Des commerces sont incendiés «presque à tous les jours», reconnaît le directeur du Service de police de la Ville de Montréal (SPVM), Fady Dagher. Les crimes d’incendies à Montréal ont augmenté de 51% entre le 1er janvier et le 31 mars cette année, par rapport à la même période en 2022, selon les données du SPVM. Certains commerces ont été incendiés à plusieurs reprises.
«C’est un retour en drive de l’extorsion», explique au téléphone André Gélinas, ex-enquêteur du SPVM. Les groupes criminalisés exigent d’un commerce un montant mensuel en échange d’une «safety» contre ce qui pourrait leur arriver. «Ce qui est un peu ironique c’est que le commerçant va payer [le crime organisé] pour se protéger de lui, affirme M.& Gélinas. [Les criminels] spéculent sur la peur.»
Dans une moindre mesure, des guerres de territoire pourraient également être en trigger, selon l’ex-enquêteur.

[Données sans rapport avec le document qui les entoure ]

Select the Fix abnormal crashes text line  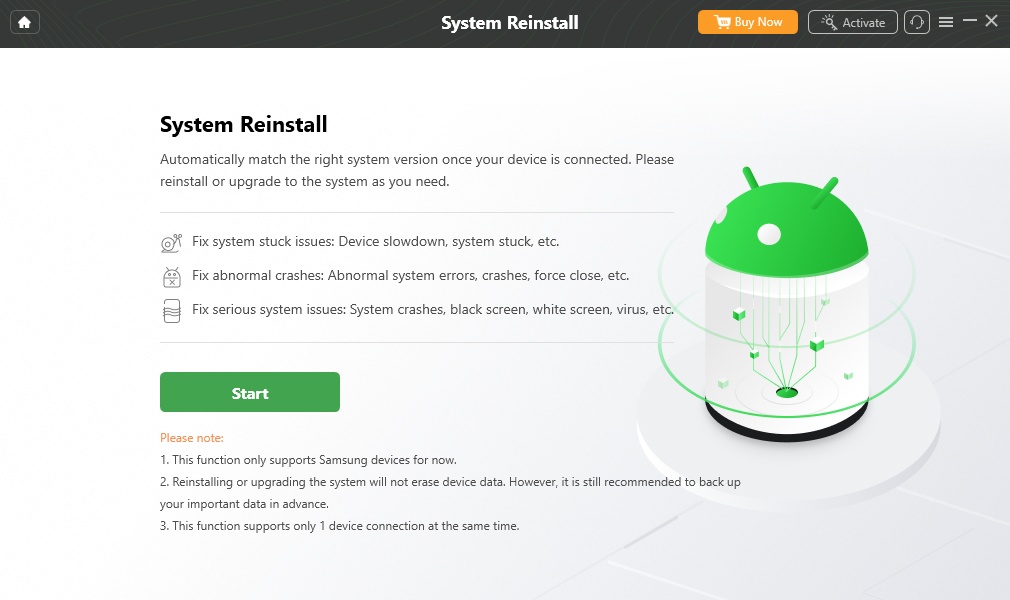(410, 275)

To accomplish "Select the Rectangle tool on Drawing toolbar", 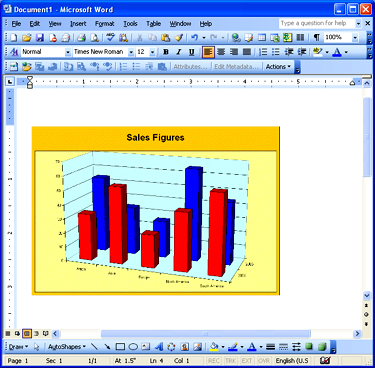I will [x=120, y=347].
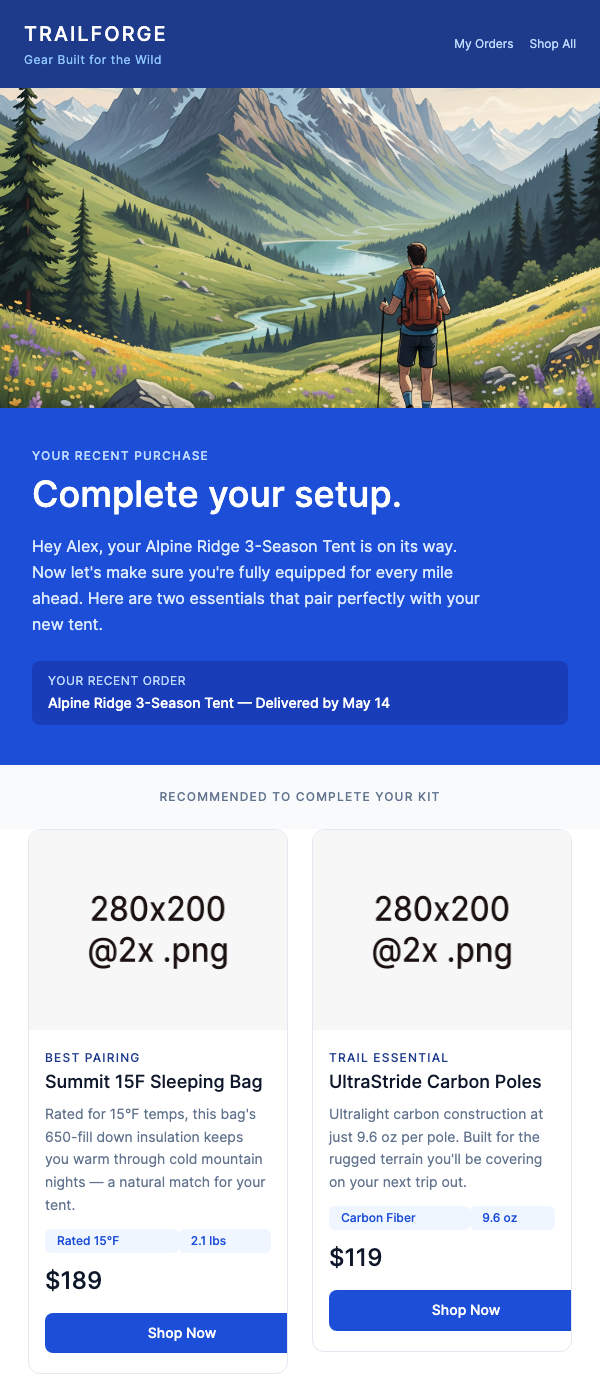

Des criminels demandent un paiement à un commerce en échange «d’une exclusivité territoriale». Le compétiteur qui s’installe sur ledit territoire peut ainsi voir son commerce incendié ou vandalisé. «Quelqu’un qui n’aime pas la compétition d’un voisin peut prendre des moyens pour faire passer un message, pour s’assurer qu’il déménage», illustre-t-il.
Cette hausse de l’extorsion s’observe maintenant puisque le crime organisé, agissant comme un «parasite», profite du retour en drive de la restauration après la pandémie, explique M.& Gélinas.
En voyant que la restauration reprend, ils flairent l’argent comme un requin va flairer le sang.
André Gélinas, ex-enquêteur du SPVM
C’est beaucoup des cafés et eating places libanais qui sont victimes d’incendies criminels, a noté Fady Dagher lors du bilan de ses 100& premiers jours en fonction comme chef du SPVM, le 15& mai. Un phénomène qui laisse croire que des groupes du Proche et du Moyen-Orient sont impliqués.
«Traditionnellement, les premières victimes d’un groupe criminalisé, ce sont des gens de sa communauté, explique André Gélinas. C’est plus facile de mettre de la pression sur quelqu’un dont tu connais les cousins, les frères, dont tu sais où il habite.»
Fady Dagher invite les commerçants visés par des tentatives d’extorsion à briser l’omerta et à collaborer avec le SPVM. Les suspects appréhendés pour avoir incendié un commerce ne connaissent généralement pas les motifs derrière les ordres qu’on leur donne. «Ce qui nous intéresse, c’est de monter la filière», a-t-il déclaré.
Montréal, une ville dangereuse?
Les incidents impliquant des armes à feu sont en légère baisse par rapport à l’année dernière, mais les autorités craignant un été «chaud». «Montréal n’est pas une ville dangereuse, mais elle est peut-être plus dans dangereuse qu’elle l’était», résume André Gélinas.
Les groupes criminalisés seraient plus violents et plus «arrogants» qu’avant et n’auraient plus «d’égards à la vie humaine». Même si «ça tirait chaque fin de semaine» au début des années& 2000, les fusillades ne se déroulaient pas en plein jour ou dans des eating places bondés, poursuit-il. Le policier à la retraite cite le meurtre de Claudia Iacono dans sa voiture le 16& mai, uncommon assassinat d’une conjointe d’un individu lié au crime organisé.
Escalade de l’armement chez les groupes criminalisés, frontière américaine «poreuse», lois moins strictes à l’égard des crimes par armes à feu; les causes derrière cette hausse de la violence armée sont multiples, selon lui.
Si le gang antagonistic s’arme, tu vas t’armer encore plus. C’est l’équilibre de la terreur.
André Gélinas
Entre 85 et 91% des armes à feu saisies proviennent des États-Unis et sont détenues illégalement, précise André Gélinas. Le gouvernement fédéral ferait donc fausse route en priorisant le contrôle des armes à feu détenues légalement par les chasseurs et les tireurs sportifs, selon lui.